[[ Records for this exercise, beginning ]]
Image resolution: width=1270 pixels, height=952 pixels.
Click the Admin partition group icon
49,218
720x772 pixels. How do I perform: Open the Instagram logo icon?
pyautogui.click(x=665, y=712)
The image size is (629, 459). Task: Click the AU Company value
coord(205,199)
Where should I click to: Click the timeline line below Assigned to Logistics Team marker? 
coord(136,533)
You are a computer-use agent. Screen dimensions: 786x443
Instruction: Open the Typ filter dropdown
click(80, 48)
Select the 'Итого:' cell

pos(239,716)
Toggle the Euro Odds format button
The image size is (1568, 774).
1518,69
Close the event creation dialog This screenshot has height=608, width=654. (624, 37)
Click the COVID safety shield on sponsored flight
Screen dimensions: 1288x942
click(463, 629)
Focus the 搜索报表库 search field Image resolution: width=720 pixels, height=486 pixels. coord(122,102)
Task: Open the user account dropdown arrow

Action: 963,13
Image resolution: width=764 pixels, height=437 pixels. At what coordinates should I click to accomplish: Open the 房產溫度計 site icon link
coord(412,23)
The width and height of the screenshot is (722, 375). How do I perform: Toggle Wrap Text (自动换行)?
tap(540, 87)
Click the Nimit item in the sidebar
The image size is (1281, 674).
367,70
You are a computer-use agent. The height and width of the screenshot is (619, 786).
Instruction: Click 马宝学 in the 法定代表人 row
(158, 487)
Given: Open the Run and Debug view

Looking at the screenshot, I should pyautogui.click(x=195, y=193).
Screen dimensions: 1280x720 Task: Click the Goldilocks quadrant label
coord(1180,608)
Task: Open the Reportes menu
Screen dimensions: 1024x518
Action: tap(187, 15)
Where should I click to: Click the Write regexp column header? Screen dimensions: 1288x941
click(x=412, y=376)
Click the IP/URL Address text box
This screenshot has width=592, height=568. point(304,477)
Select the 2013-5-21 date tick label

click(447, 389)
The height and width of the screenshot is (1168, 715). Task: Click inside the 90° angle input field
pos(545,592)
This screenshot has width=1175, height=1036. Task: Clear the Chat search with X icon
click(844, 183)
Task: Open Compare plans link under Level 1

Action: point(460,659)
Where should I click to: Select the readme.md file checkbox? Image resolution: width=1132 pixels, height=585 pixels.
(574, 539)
[[ Records for this exercise, end ]]
Assigned task ▸ Reproduce all entries exactly, leaving each one whole.

Task solution ▸
Image resolution: width=1270 pixels, height=952 pixels.
Click the Admin partition group icon
49,218
720x772 pixels. How do I perform: Open the Instagram logo icon?
pyautogui.click(x=665, y=712)
The image size is (629, 459). Task: Click the AU Company value
coord(205,199)
Where should I click to: Click the timeline line below Assigned to Logistics Team marker? 
coord(136,533)
You are a computer-use agent. Screen dimensions: 786x443
Instruction: Open the Typ filter dropdown
click(80, 48)
Select the 'Итого:' cell

pos(239,716)
Toggle the Euro Odds format button
The image size is (1568, 774).
1518,69
Close the event creation dialog This screenshot has height=608, width=654. (624, 37)
Click the COVID safety shield on sponsored flight
Screen dimensions: 1288x942
click(463, 629)
Focus the 搜索报表库 search field Image resolution: width=720 pixels, height=486 pixels. coord(122,102)
Task: Open the user account dropdown arrow

Action: 963,13
Image resolution: width=764 pixels, height=437 pixels. At what coordinates should I click to accomplish: Open the 房產溫度計 site icon link
coord(412,23)
The width and height of the screenshot is (722, 375). How do I perform: Toggle Wrap Text (自动换行)?
tap(540, 87)
Click the Nimit item in the sidebar
The image size is (1281, 674).
367,70
You are a computer-use agent. The height and width of the screenshot is (619, 786).
Instruction: Click 马宝学 in the 法定代表人 row
(158, 487)
Given: Open the Run and Debug view

Looking at the screenshot, I should pyautogui.click(x=195, y=193).
Screen dimensions: 1280x720 Task: Click the Goldilocks quadrant label
coord(1180,608)
Task: Open the Reportes menu
Screen dimensions: 1024x518
Action: tap(187, 15)
Where should I click to: Click the Write regexp column header? Screen dimensions: 1288x941
click(x=412, y=376)
Click the IP/URL Address text box
This screenshot has width=592, height=568. point(304,477)
Select the 2013-5-21 date tick label

click(447, 389)
The height and width of the screenshot is (1168, 715). Task: Click inside the 90° angle input field
pos(545,592)
This screenshot has width=1175, height=1036. Task: Clear the Chat search with X icon
click(844, 183)
Task: Open Compare plans link under Level 1

Action: point(460,659)
Where should I click to: Select the readme.md file checkbox? Image resolution: width=1132 pixels, height=585 pixels.
(574, 539)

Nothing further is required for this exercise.